Adrian Martinez (born January 7, 2000) is an American football quarterback for the Kansas State Wildcats. He previously played for the Nebraska Cornhuskers.

Early years
Martinez attended the Clovis West High School in Fresno, California. He played both football and basketball in high school. He missed his senior season of football due to a torn labrum he suffered while playing basketball. As a junior, he was the Fresno Bee football player of the year after he passed for 2,562 yards with 25 touchdowns and rushed for 1,462 yards and 14 touchdowns.

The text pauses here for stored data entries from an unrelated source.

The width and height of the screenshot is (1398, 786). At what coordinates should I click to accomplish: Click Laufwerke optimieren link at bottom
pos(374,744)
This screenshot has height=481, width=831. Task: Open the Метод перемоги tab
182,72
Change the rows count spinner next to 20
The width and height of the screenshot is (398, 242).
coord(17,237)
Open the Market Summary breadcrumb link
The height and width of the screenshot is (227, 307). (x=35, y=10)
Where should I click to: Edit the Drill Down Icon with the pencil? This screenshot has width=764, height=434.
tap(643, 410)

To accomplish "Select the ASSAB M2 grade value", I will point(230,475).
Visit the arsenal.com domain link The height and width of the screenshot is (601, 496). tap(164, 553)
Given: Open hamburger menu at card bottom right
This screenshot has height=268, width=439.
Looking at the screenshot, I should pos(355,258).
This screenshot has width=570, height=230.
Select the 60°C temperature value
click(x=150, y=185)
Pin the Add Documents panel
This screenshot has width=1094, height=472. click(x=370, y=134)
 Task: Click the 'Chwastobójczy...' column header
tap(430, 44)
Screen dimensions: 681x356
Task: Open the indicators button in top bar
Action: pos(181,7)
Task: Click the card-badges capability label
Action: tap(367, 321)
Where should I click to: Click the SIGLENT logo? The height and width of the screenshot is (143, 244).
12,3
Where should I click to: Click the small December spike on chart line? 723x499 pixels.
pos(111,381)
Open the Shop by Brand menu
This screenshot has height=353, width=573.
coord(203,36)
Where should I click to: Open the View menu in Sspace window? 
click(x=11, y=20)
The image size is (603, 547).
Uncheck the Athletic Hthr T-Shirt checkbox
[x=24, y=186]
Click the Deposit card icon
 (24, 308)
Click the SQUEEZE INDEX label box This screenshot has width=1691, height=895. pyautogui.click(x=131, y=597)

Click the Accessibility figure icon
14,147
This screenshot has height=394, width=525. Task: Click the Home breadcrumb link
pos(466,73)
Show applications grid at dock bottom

Martinez was regarded as a four-star prospect and was the seventh-highest-ranked dual-threat quarterback in the class of 2018 according to the 247Sports Composite. Martinez originally committed to play college football at the University of California, Berkeley and University of Tennessee before ultimately deciding on the University of Nebraska.

College career

2018
First-year Nebraska head coach Scott Frost named Martinez the starting quarterback heading into the 2018 season opener, making him the first true freshman to ever begin a season as the starting quarterback at Nebraska. In the Cornhuskers' opening game against Colorado, Martinez threw for 187 yards, one touchdown, and an interception, and added 117 rushing yards and two rushing touchdowns on the ground. Nebraska lost the game 33–28. Martinez went down with a knee injury in the final minutes of the Colorado game, an injury that also caused him to miss the following game against Troy, which also ended in a loss for Nebraska. Martinez returned from injury but could not help the Cornhuskers return to winning form, as the team lost its first six games of the year for the worst start to a season in program history. Martinez's first career win came against Minnesota, where he threw for 276 yards and three passing touchdowns, and ran for another touchdown on the ground in the 53–28 victory. He was named Big Ten Co-Freshman of the Week (with Rondale Moore) for the performance. Martinez earned two more Big Ten Freshman of the Week honors following a loss to Ohio State on November 3 and a victory over Illinois on November 10.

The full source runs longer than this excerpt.